Count the lines in the records below that contain the string "screenshot". Reply with the number alone.

» **Provided material**
···

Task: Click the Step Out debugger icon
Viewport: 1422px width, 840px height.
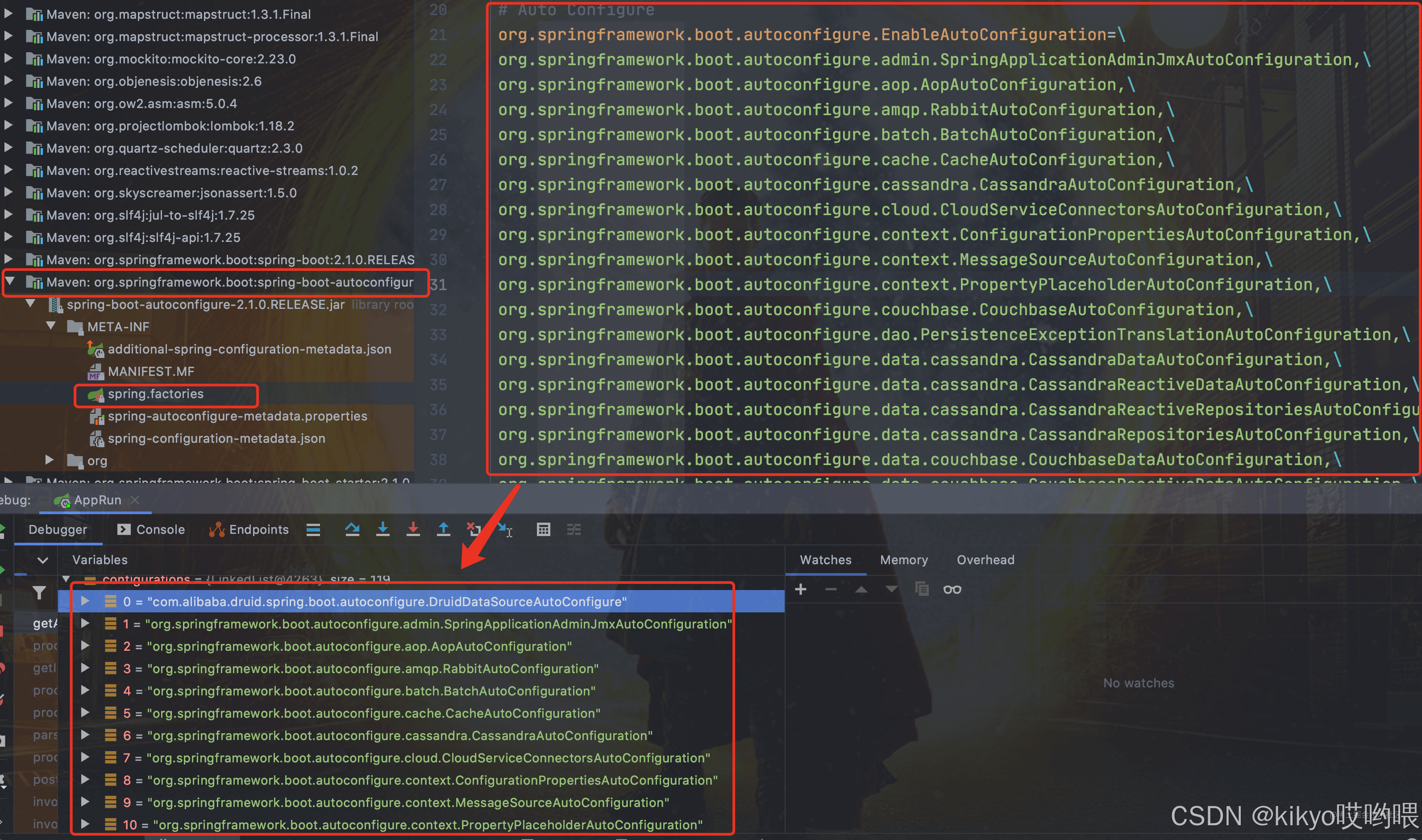Action: tap(444, 529)
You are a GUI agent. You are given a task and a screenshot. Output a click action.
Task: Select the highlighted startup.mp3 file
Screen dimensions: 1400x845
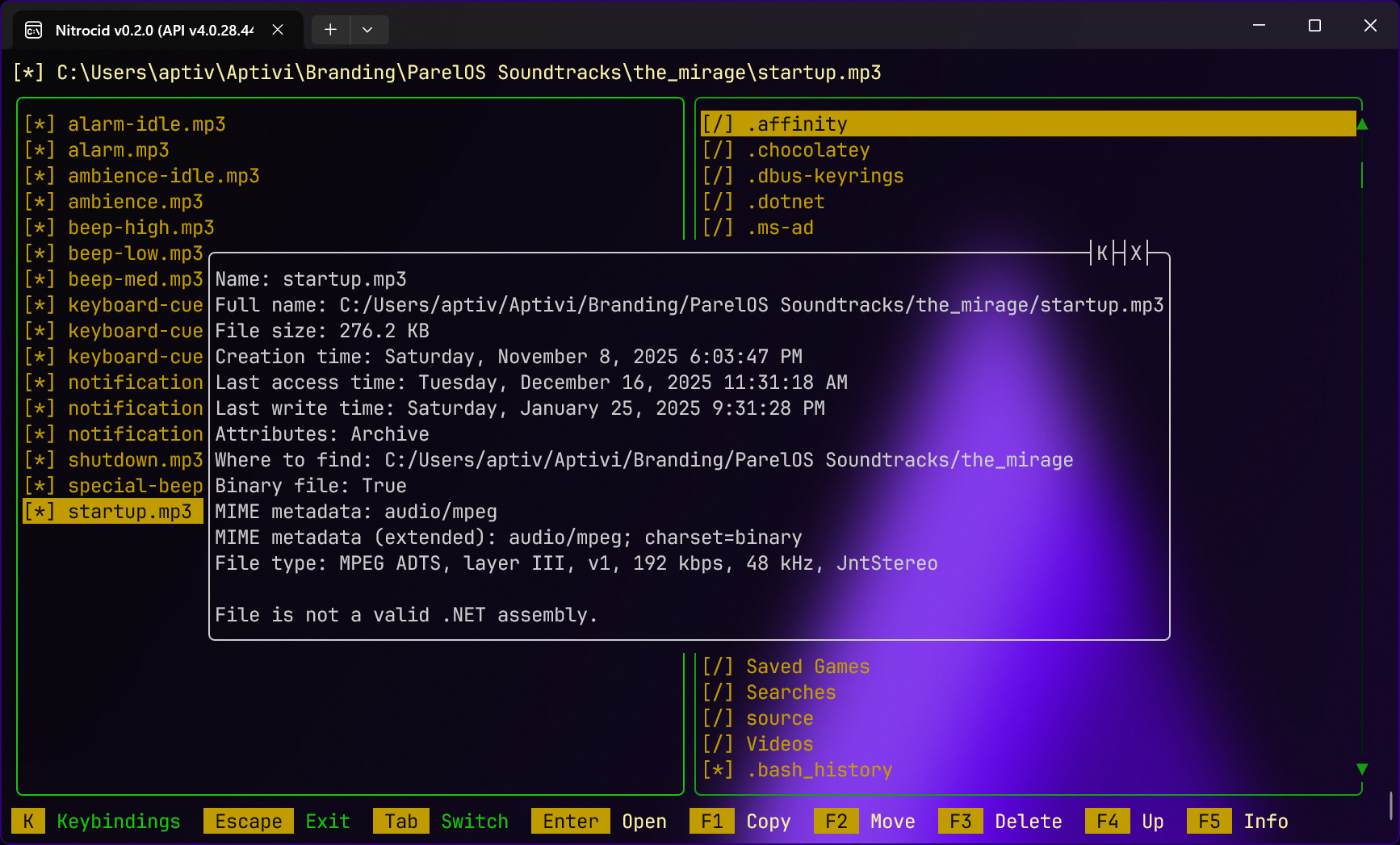[129, 512]
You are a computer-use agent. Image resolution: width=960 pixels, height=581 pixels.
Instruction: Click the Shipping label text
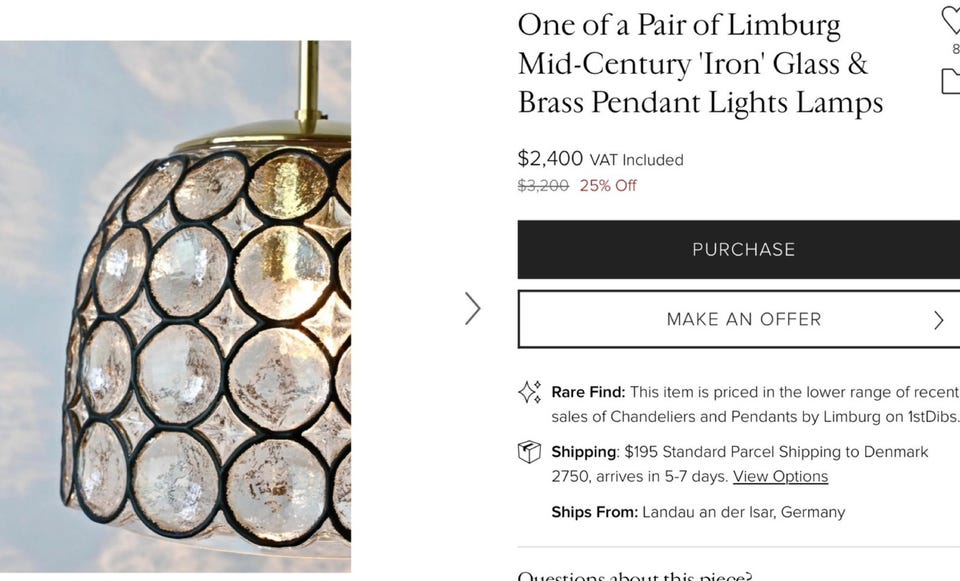tap(584, 452)
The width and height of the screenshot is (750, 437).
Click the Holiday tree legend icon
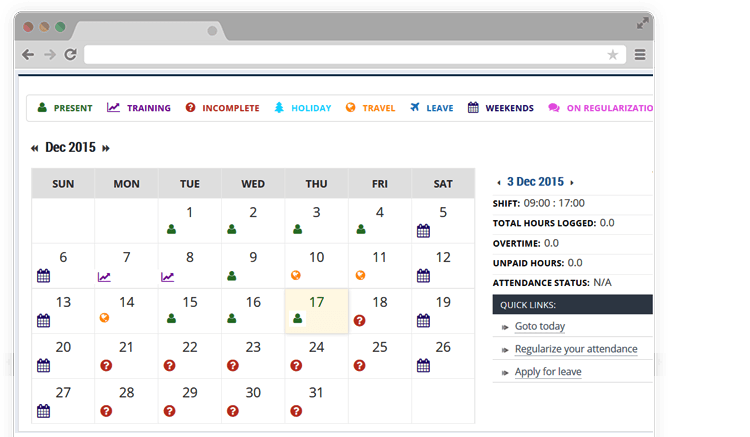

···

» **Exercise answer**
2